From: William Lee Irwin III <wli@holomorphy.com>
To: Keith Owens <kaos@ocs.com.au>
Cc: Jesse Barnes <jbarnes@engr.sgi.com>,
Chris Wright <chrisw@osdl.org>,
Ravikiran G Thirumalai <kiran@in.ibm.com>,
linux-kernel@vger.kernel.org, dipankar@in.ibm.com
Subject: Re: [RFC] Lock free fd lookup
Date: Fri, 16 Jul 2004 18:19:36 -0700 [thread overview]
Message-ID: <20040717011936.GK3411@holomorphy.com> (raw)

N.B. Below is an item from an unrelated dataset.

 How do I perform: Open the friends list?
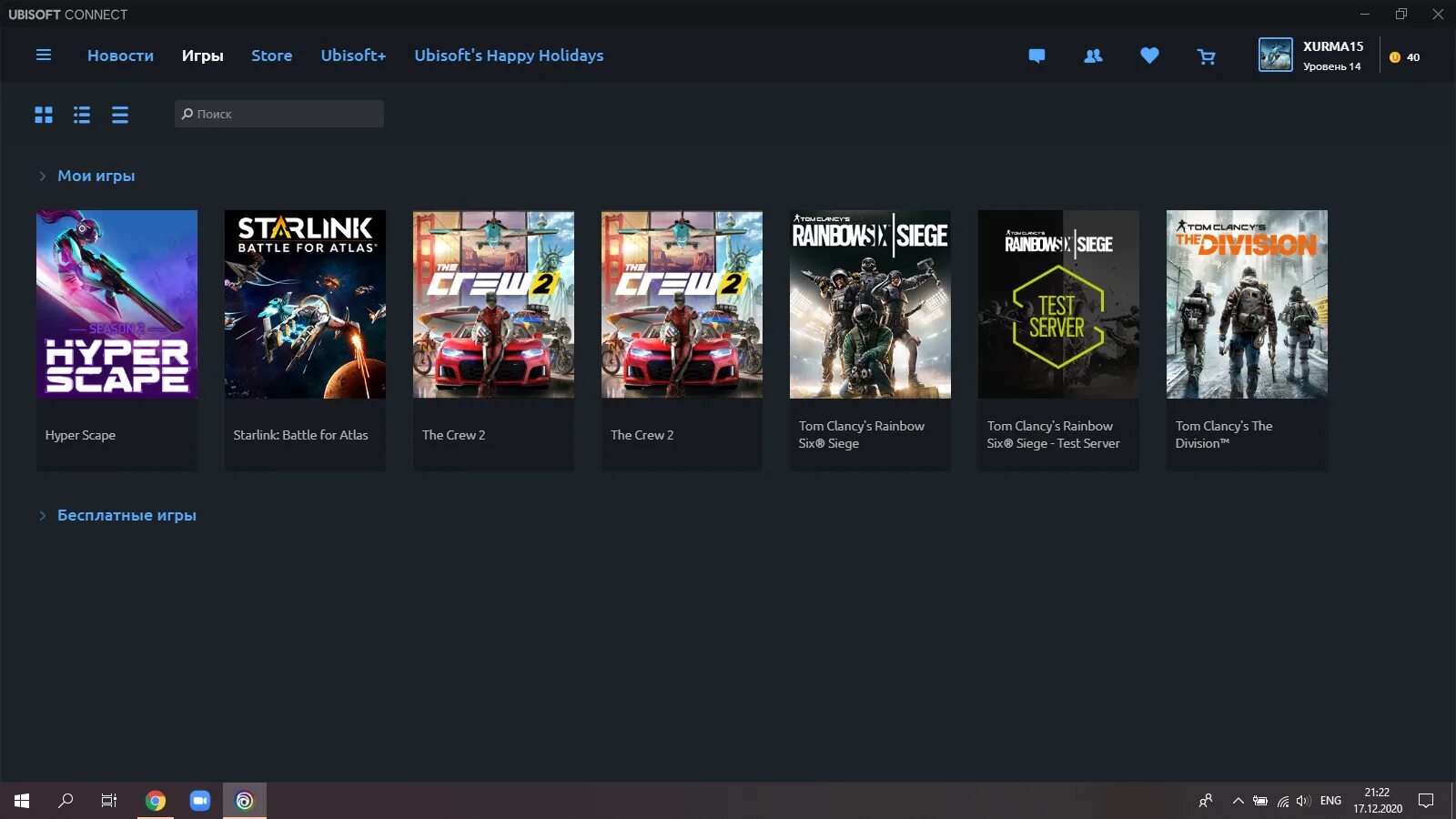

In-Reply-To: <903.1090025759@ocs3.ocs.com.au>
On Thu, 15 Jul 2004 23:27:32 -0700, William Lee Irwin III wrote:
>> The gist of all this is that busywait-free atomic updates are only
>> implementable for data structures that don't link through the object
>> but rather maintain an external index with a single pointer to elements
>> needing updates, like radix trees, B+ trees, arrays of pointers, and
>> open-addressed hashtables.
On Sat, Jul 17, 2004 at 10:55:59AM +1000, Keith Owens wrote:
> There are algorithms for busywait-free (lock free) traversal and
> concurrent update of lists and structures that contain embedded
> pointers. I once had to implement one on an O/S where the user space
> to kernel wait/alarm semantics could not satisfy the timing
> requirements of the calling code (don't ask).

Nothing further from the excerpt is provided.